Technological innovation is leaping forward in the aircraft cabin, and it’s not limited to in-flight entertainment and communications (IFEC).

Premier design consultancy Priestmangoode, for example, is the brainchild behind new, ultra-high-end aircraft seat control devices that “control all the things in the passenger environment” such as seat adjustments and settings, massage, lighting and even the ‘do not disturb sign’, notes co-founder Nigel Goode.

Check out the controllers designed by Priestmangoode for Kingfisher (above) and Swiss’ new first-class product (below).

So here’s my question - Can you easily combine a seat controller with the IFEC controller to save space and improve efficiency?

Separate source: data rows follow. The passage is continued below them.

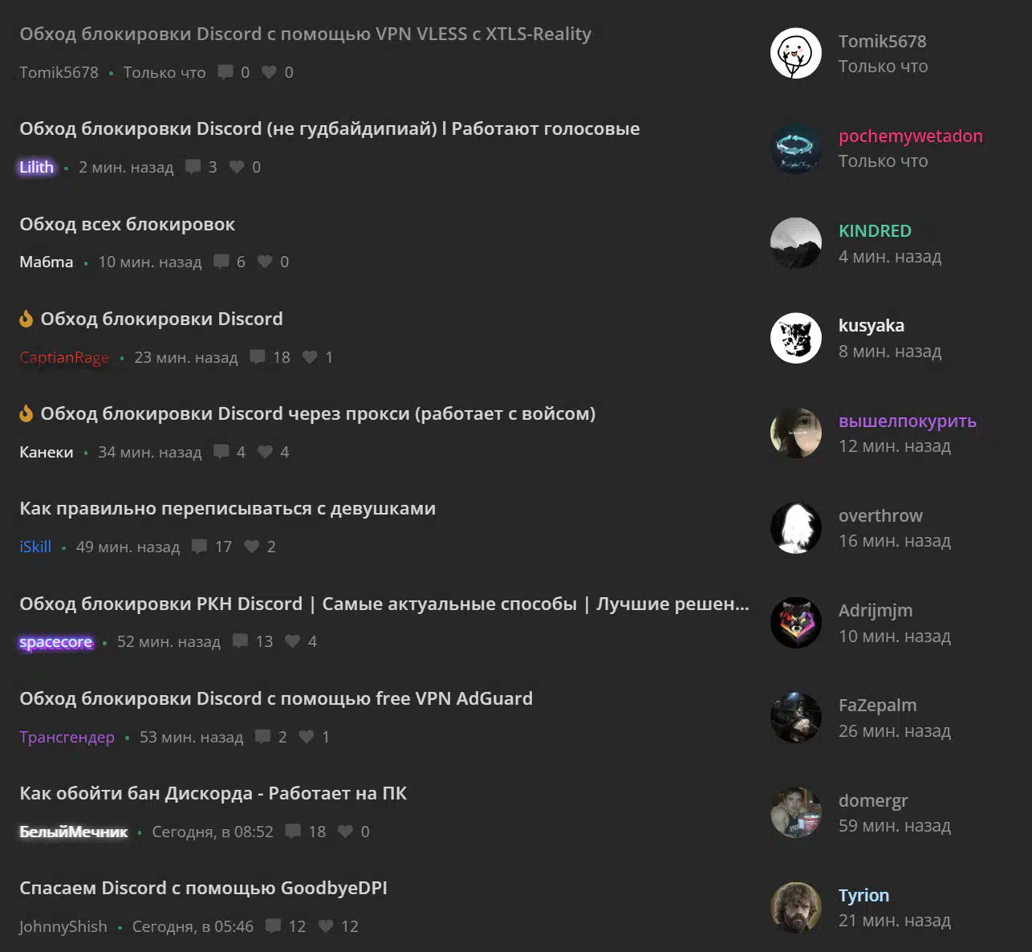Click the heart icon on the spacecore thread
1032x952 pixels.
[x=293, y=641]
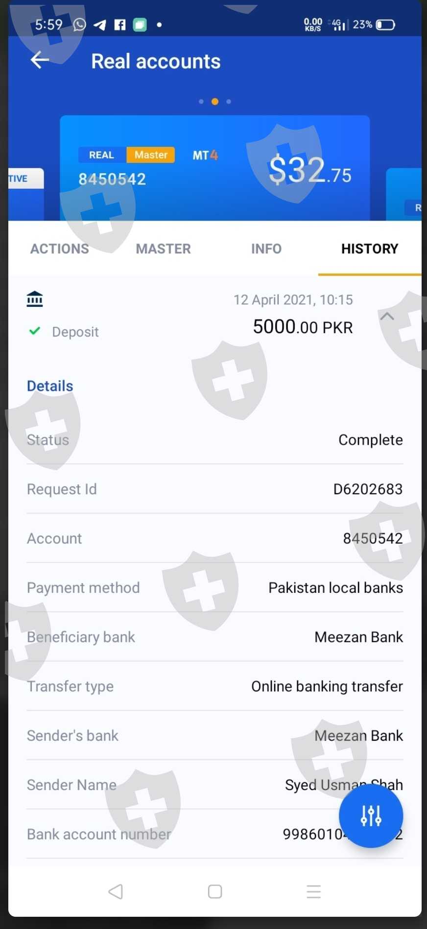The image size is (427, 929).
Task: Tap the green checkmark beside Deposit
Action: point(35,331)
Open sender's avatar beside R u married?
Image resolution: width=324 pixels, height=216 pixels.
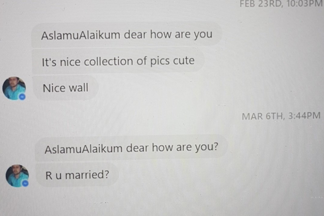point(17,176)
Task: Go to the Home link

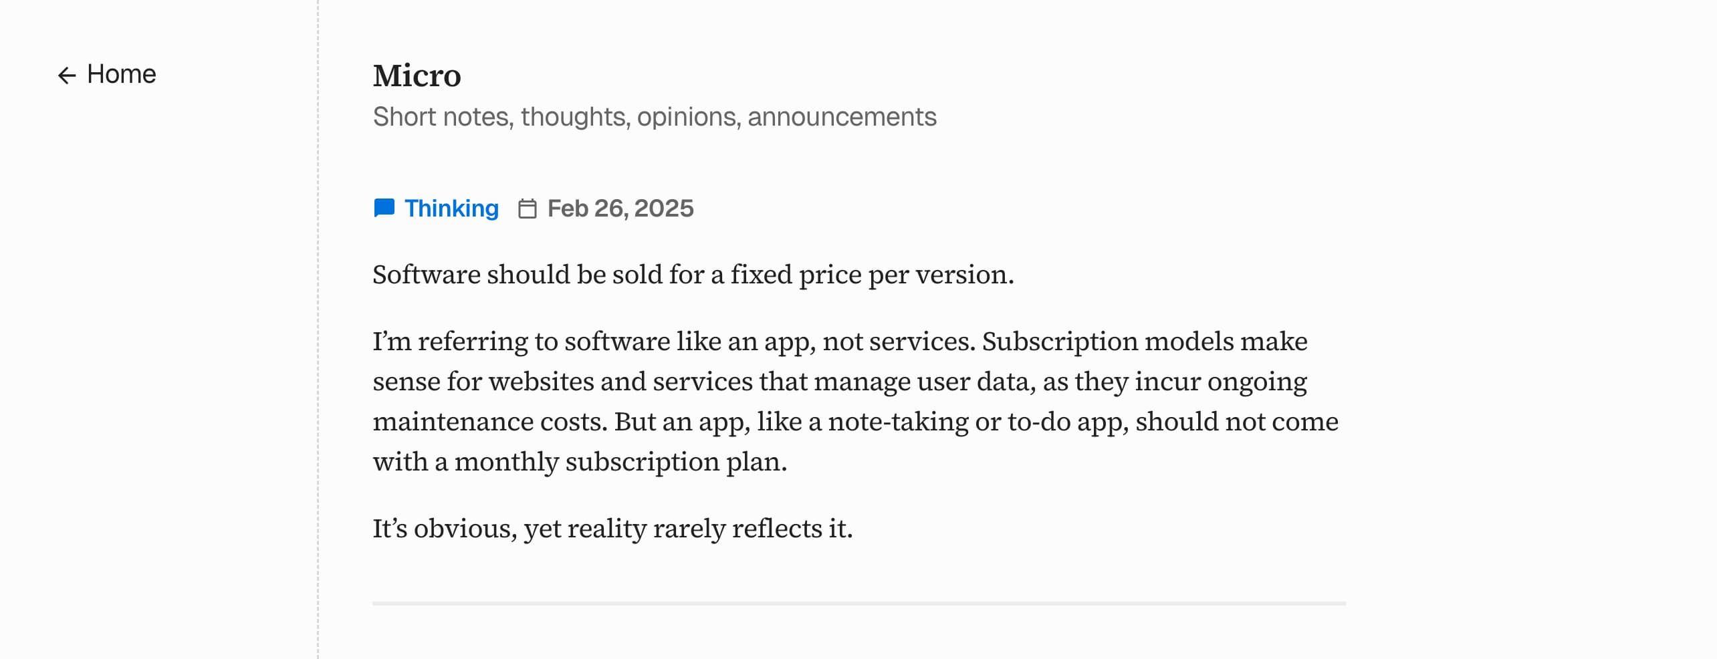Action: (x=121, y=74)
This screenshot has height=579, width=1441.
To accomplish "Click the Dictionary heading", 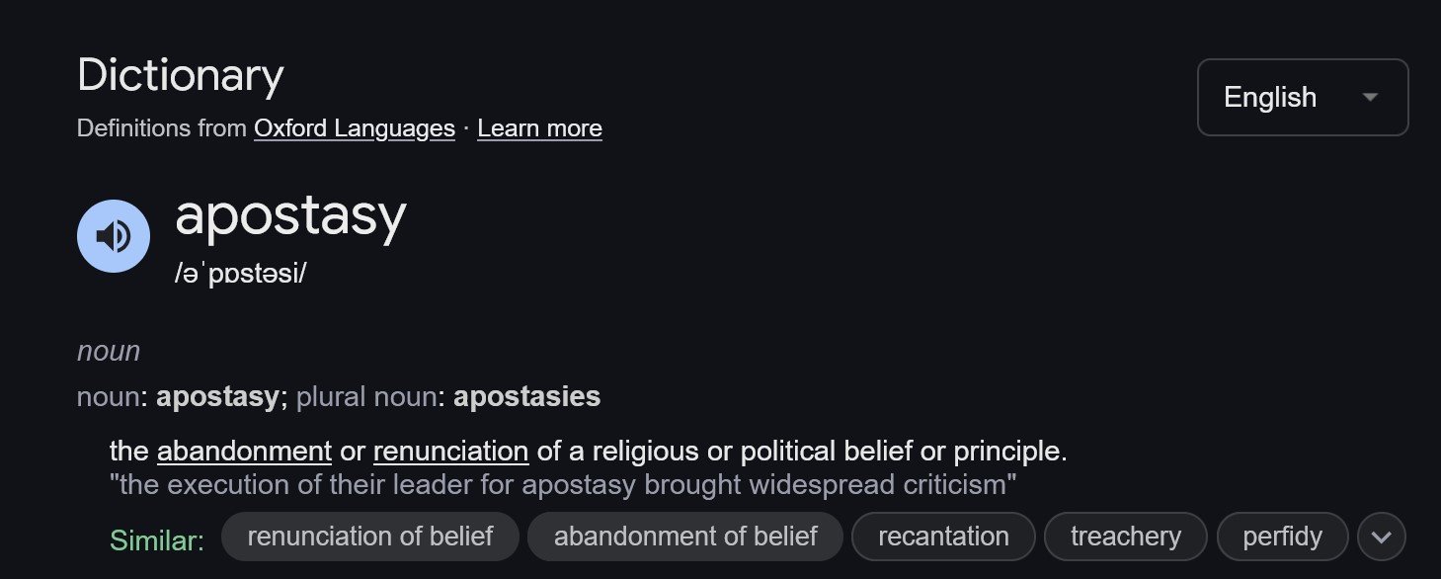I will [181, 75].
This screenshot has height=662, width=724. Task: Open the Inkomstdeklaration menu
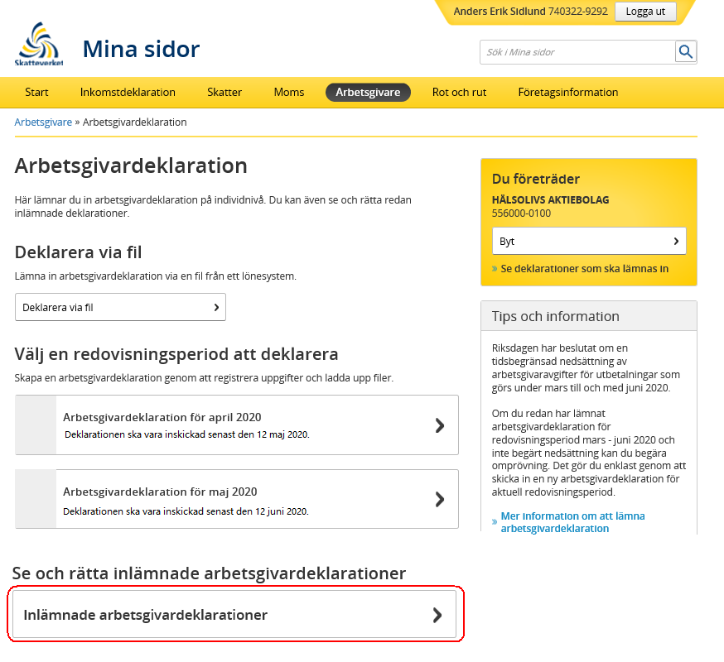(128, 92)
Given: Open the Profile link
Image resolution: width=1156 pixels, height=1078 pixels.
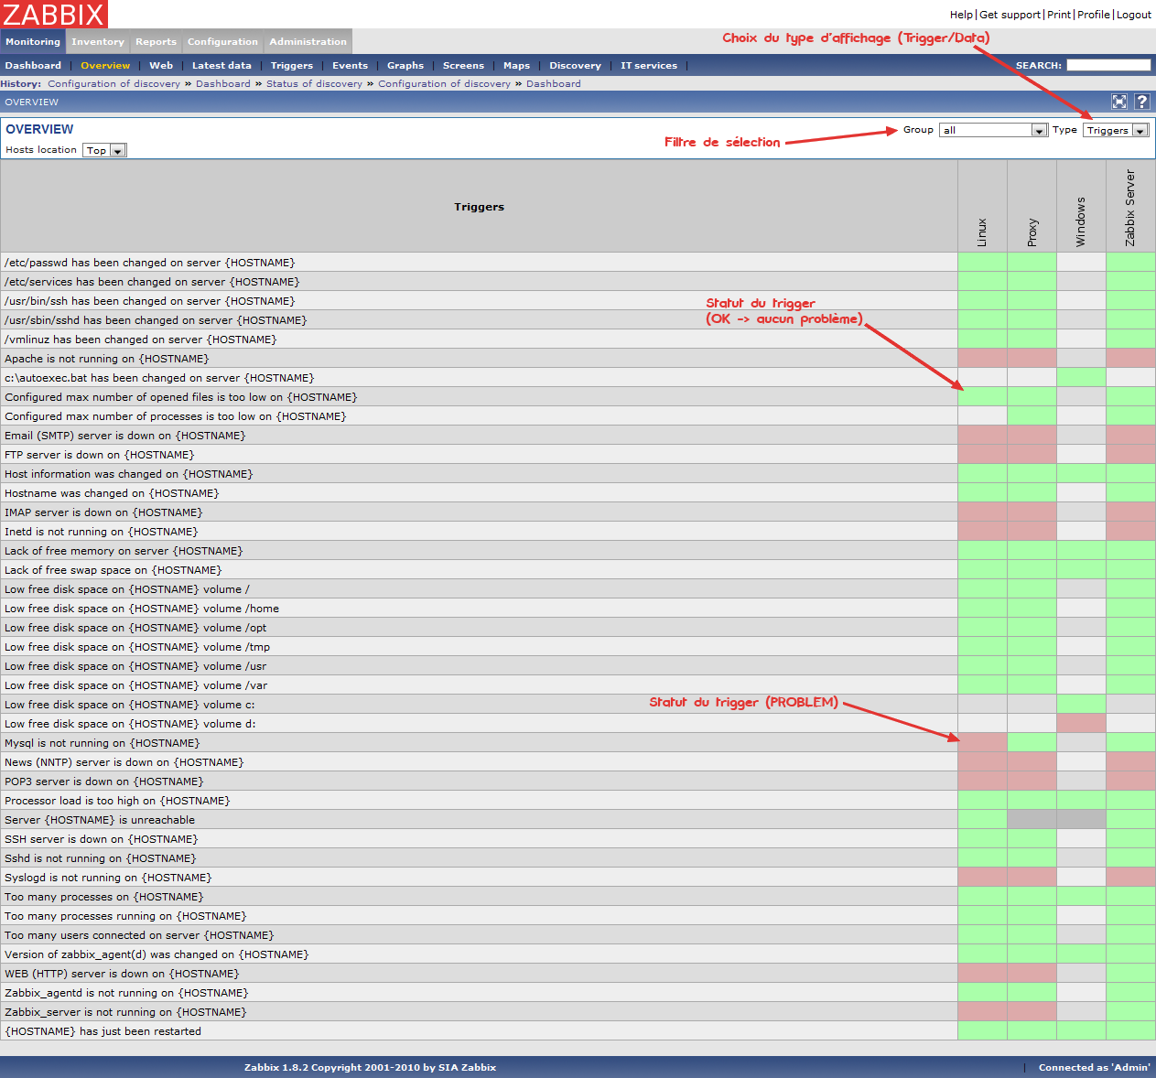Looking at the screenshot, I should [1093, 15].
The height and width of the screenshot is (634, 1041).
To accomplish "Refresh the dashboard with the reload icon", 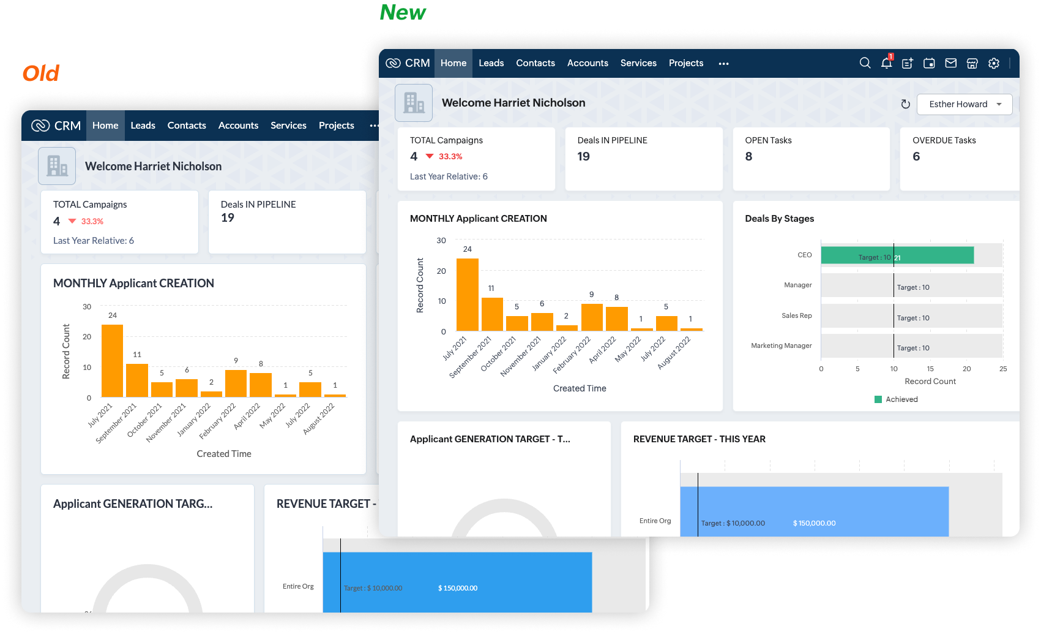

Getting all the seat controls and the IFE controls on the same handheld “is a nightmare”, but it can be done, says Goode, noting that Priestmangoode has “done it in the past with one for Lufthansa but it’s a very, very difficult thing”.

Additionally, he says, “We’re doing quite a lot with clients in developing the seat design and then we have to take a Thales or Panasonic unit [and incorporate that]. We are spending more time on the graphical user interface [GUI] of the airline as well because that’s really important because there is a tendency for it to be quite boring – offering a menu and a few films – and it’s not really thinking about how people really want to use this. We’re spending quite a bit of time on that side.”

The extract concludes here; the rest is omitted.